Records excerpted from a collection:
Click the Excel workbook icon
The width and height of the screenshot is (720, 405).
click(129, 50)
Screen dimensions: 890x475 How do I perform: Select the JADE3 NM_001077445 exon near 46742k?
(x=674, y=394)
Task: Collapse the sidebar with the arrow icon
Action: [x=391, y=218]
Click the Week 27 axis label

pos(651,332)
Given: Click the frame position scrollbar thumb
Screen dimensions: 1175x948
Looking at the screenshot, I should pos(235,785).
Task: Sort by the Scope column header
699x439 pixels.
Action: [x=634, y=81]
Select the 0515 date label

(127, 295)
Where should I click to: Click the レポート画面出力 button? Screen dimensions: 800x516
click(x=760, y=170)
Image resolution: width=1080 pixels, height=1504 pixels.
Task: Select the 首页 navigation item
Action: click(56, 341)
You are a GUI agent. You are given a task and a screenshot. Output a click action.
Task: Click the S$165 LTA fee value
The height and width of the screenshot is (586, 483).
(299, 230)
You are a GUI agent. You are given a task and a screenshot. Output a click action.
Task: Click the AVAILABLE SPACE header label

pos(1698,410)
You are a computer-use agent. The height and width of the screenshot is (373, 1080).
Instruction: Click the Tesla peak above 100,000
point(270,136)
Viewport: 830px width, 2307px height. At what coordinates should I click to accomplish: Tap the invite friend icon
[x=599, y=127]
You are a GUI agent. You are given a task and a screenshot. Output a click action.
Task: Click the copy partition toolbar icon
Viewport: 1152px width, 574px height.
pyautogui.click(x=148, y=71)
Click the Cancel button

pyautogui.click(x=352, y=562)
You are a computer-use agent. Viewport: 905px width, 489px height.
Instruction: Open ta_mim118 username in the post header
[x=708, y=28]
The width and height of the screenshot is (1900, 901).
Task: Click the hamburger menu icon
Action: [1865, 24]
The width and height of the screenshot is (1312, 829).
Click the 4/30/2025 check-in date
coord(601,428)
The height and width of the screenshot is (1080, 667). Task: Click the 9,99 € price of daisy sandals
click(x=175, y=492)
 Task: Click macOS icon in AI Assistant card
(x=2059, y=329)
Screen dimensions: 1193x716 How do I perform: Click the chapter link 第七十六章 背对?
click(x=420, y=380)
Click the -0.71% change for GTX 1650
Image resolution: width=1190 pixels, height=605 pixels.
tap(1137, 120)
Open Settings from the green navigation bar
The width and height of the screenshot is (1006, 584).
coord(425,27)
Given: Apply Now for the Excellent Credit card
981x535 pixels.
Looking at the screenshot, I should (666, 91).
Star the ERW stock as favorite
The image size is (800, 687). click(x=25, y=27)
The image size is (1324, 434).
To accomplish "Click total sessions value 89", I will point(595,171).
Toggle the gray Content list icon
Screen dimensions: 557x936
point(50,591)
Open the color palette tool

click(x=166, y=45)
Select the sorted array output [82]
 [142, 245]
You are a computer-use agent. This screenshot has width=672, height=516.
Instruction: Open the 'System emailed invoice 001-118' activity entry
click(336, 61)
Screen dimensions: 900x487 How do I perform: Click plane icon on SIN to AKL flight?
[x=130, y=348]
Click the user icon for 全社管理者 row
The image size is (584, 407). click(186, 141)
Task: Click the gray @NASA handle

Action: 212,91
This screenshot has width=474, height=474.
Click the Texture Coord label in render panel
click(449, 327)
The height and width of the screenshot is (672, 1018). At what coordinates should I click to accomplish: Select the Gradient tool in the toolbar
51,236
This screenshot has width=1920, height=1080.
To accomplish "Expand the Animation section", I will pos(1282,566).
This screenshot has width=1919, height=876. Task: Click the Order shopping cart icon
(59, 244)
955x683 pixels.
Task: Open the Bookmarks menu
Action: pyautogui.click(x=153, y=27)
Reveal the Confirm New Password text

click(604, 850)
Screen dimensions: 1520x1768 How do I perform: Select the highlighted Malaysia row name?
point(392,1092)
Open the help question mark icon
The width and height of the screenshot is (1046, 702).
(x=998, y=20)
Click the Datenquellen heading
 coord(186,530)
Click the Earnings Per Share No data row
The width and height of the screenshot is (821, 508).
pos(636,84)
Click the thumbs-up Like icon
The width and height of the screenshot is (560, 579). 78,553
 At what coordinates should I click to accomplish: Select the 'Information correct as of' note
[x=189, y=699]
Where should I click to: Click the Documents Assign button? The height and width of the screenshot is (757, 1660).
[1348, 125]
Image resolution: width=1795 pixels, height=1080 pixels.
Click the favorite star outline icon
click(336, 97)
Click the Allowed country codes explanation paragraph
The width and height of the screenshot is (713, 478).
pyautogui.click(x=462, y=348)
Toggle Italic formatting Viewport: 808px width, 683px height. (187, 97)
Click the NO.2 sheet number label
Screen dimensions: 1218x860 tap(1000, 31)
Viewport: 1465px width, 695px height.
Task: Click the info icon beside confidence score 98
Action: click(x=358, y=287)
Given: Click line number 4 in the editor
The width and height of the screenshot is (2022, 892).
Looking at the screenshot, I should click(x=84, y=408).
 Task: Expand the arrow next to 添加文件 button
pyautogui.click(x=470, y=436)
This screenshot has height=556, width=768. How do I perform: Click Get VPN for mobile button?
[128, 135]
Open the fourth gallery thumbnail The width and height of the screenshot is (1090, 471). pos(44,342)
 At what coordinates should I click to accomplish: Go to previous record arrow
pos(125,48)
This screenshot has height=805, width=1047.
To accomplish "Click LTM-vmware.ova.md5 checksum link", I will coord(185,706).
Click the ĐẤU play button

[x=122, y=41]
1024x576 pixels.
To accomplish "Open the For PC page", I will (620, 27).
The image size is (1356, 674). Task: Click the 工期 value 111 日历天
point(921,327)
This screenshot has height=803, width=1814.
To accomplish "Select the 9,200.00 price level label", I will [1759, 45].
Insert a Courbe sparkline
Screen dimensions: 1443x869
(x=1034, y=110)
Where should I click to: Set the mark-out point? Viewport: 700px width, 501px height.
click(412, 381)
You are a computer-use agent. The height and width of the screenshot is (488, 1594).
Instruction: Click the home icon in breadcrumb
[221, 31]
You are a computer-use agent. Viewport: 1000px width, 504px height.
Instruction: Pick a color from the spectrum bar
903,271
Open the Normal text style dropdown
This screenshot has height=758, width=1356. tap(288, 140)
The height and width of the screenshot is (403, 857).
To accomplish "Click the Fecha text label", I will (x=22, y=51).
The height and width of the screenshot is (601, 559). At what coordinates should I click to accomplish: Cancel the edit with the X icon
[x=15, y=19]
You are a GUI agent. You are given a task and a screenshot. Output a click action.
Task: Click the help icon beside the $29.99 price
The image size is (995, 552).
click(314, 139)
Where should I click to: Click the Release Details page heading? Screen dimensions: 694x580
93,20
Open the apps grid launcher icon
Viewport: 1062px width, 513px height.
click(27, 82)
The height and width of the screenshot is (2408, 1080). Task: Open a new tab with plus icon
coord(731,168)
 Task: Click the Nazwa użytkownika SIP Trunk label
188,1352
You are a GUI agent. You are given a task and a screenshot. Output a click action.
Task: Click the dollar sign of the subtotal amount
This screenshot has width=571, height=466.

- Activity: Every line above from the line with "The width and height of the screenshot is (821, 508)." to the line with "Open the fourth" is wanted, ends included; write them out exactly and add no other line.

- Task output:
The width and height of the screenshot is (821, 508).
pos(636,84)
Click the thumbs-up Like icon
The width and height of the screenshot is (560, 579). 78,553
 At what coordinates should I click to accomplish: Select the 'Information correct as of' note
[x=189, y=699]
Where should I click to: Click the Documents Assign button? The height and width of the screenshot is (757, 1660).
[1348, 125]
Image resolution: width=1795 pixels, height=1080 pixels.
Click the favorite star outline icon
click(336, 97)
Click the Allowed country codes explanation paragraph
The width and height of the screenshot is (713, 478).
pyautogui.click(x=462, y=348)
Toggle Italic formatting Viewport: 808px width, 683px height. (187, 97)
Click the NO.2 sheet number label
Screen dimensions: 1218x860 tap(1000, 31)
Viewport: 1465px width, 695px height.
Task: Click the info icon beside confidence score 98
Action: click(x=358, y=287)
Given: Click line number 4 in the editor
The width and height of the screenshot is (2022, 892).
Looking at the screenshot, I should click(x=84, y=408).
 Task: Expand the arrow next to 添加文件 button
pyautogui.click(x=470, y=436)
This screenshot has height=556, width=768. How do I perform: Click Get VPN for mobile button?
[128, 135]
Open the fourth gallery thumbnail The width and height of the screenshot is (1090, 471). pos(44,342)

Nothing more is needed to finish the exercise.